> **Excerpted passage**:
** Begin **

The obligation to make an admission of cessation of payments leading to bankruptcy, as well as the forced execution of eviction orders ordered for residential and commercial leases, have been suspended.

Facilitating bank loans

In order to help companies that urgently require additional loans, the government has a budget of €2.5 billion that will be used to provide 6-year state guarantees for new bank loans taken by SMEs as well as large enterprises. The stability programme includes additional mechanisms facilitating and guaranteeing bank loans contracted by SMEs.

State-owned bank SNCI offers “special anti-crisis funding” in terms of indirect loans for small and large businesses of amounts ranging from €12,500 to €16 million to cover expenses such as rent and salaries. SNCI also suspends principal repayment on 31 March and 30 June maturities for direct and indirect loans.

** End **

> **Set of tasks**:
• 1. In the passage on crisis support for businesses, what range of amounts does the SNCI's special anti-crisis funding cover?
• 2. Write the next part of the passage on crisis support for businesses, starting after its final sentence.
The listing comes from a different source than the passage on crisis support for businesses.

> **Material**:
** Begin **

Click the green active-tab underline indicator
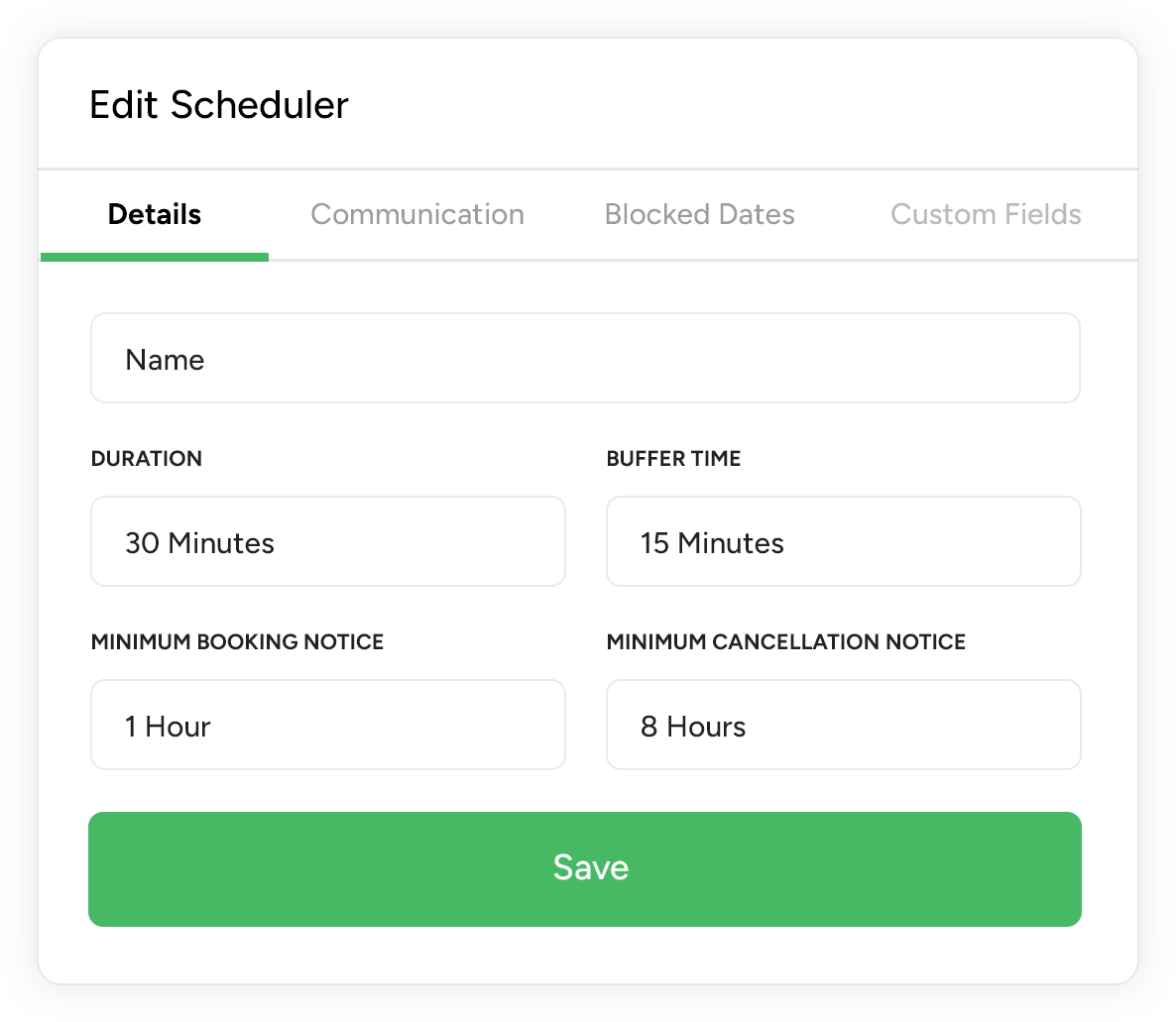The image size is (1176, 1022). pyautogui.click(x=155, y=257)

** End **

> **Results of the exercise**:
• 1. From €12,500 to €16 million.

• 2.
On top of these public schemes, six banks – BCEE, BGL BNP Paribas, BIL, Raiffeisen, Banque de Luxembourg and ING – offers small companies and self-employed professionals a moratorium on the repayment of existing loans to alleviate cash flow difficulties.

The top priority

Prime Minister Bettel presented these measures as “useful, justified and appropriate” to take the national economy through the current crisis and help relaunch it again. However, he was clear about what is most important for the government: “The absolute priority is people’s health”.